Le New Emprie, le pub visé par Ethan Stables.

Internement pour l’apprenti terroriste «bisexuel»

Aspirant néo-nazi, Ethan Stables avait menacé de faire un «carnage» lors d’une soirée gay dans un pub du nord-ouest de l’Angleterre, en juin 2017. Un arsenal avait été retrouvé chez lui.

Ethan Stables, un Britannique de 21 ans, a été condamné hier à un internement d’une durée indéfinie. C’est l’épilogue d’une affaire qui a secoué Barrow-in-Furness, une ville du nord-ouest de l’Angleterre. Le 23 juin 2017, la police s’était déployée pour protéger un pub, le New Empire, qui organisait une soirée Gay Pride de soutien au groupe LGBT local.

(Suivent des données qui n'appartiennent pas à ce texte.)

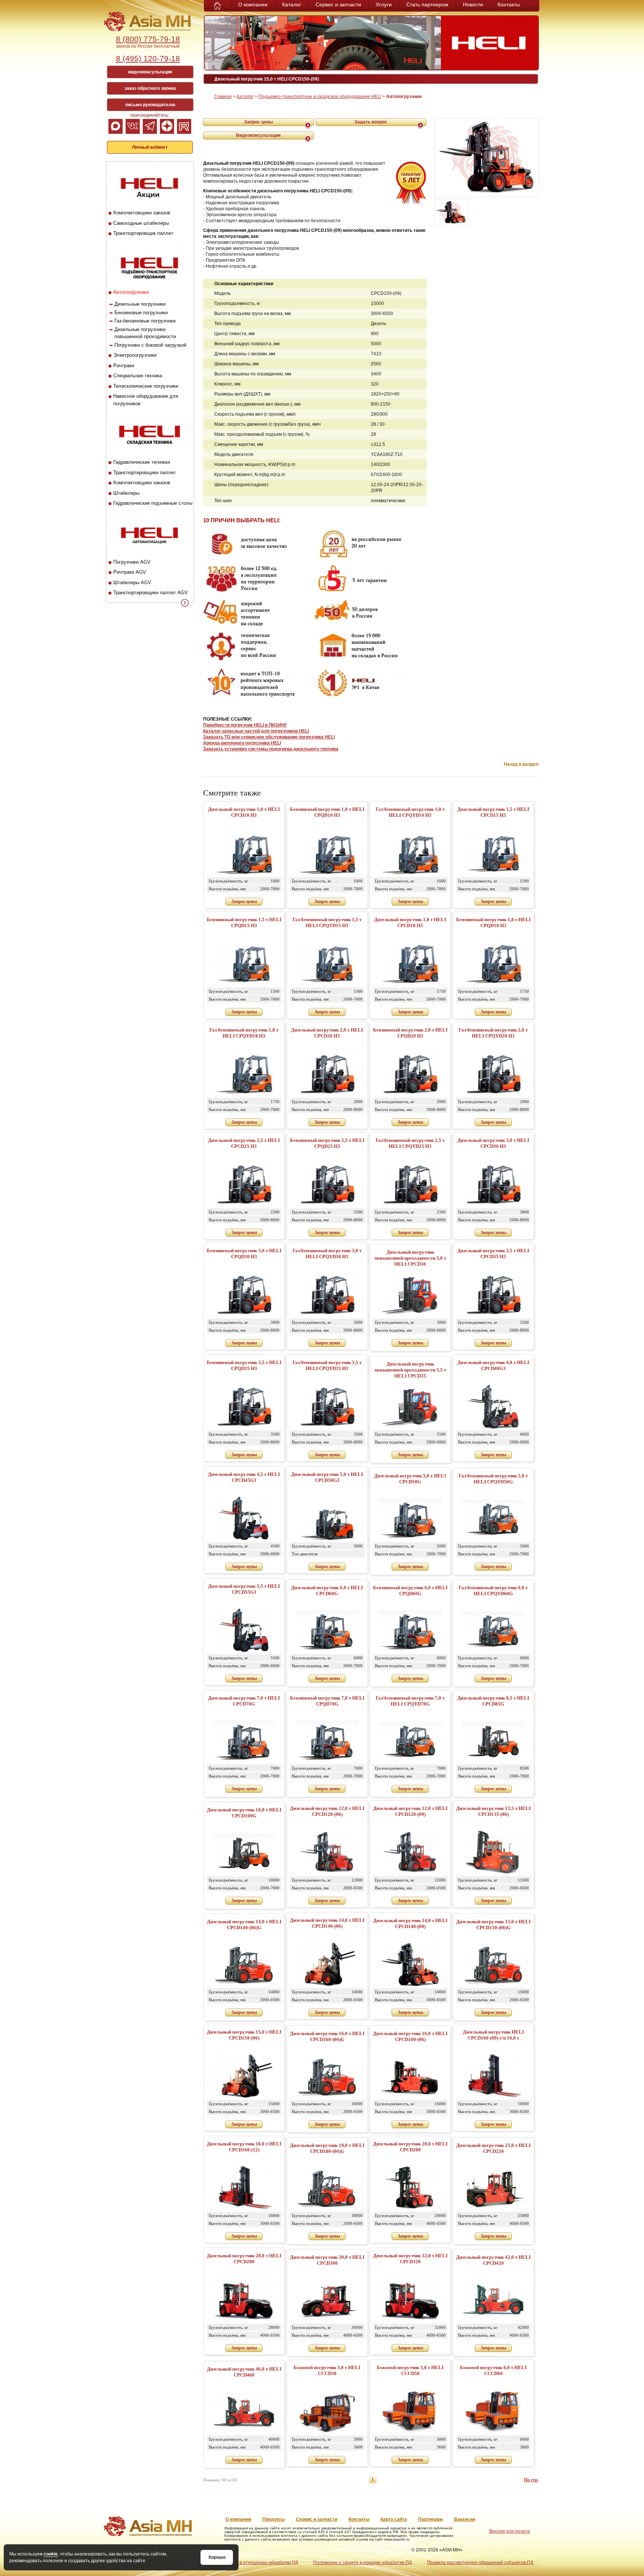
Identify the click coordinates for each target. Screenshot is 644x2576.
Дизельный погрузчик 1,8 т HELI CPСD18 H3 (410, 922)
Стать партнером (427, 4)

Quelques heures plus tôt, Stables avait posté des messages où il affirmait qu’il allait «partir en guerre» et faire un «carnage», montrant la photo d’une machette qu’il venait d’acheter. «Je ne veux pas vivre dans un monde gay, et je ne veux pas que mes enfants y vivent non plus. Qu’est-il arrivé à nos traditions?» Ce soir-là, le jeune homme avait été arrêté alors qu’il sortait de chez lui, sans armes. A son domicile, la police avait découvert, au milieu d’un vrai capharnaüm, différentes armes, un manuel et du matériel destiné à la fabrication d’une bombe et un grand nazi recouvrant un mur. Dans son ordinateur, les enquêteurs avaient retrouvé une foule de recherches sur internet à propos de la possibilité de commettre différents types d’attentats, de l’attaque chimique à la tuerie à l’arme blanche.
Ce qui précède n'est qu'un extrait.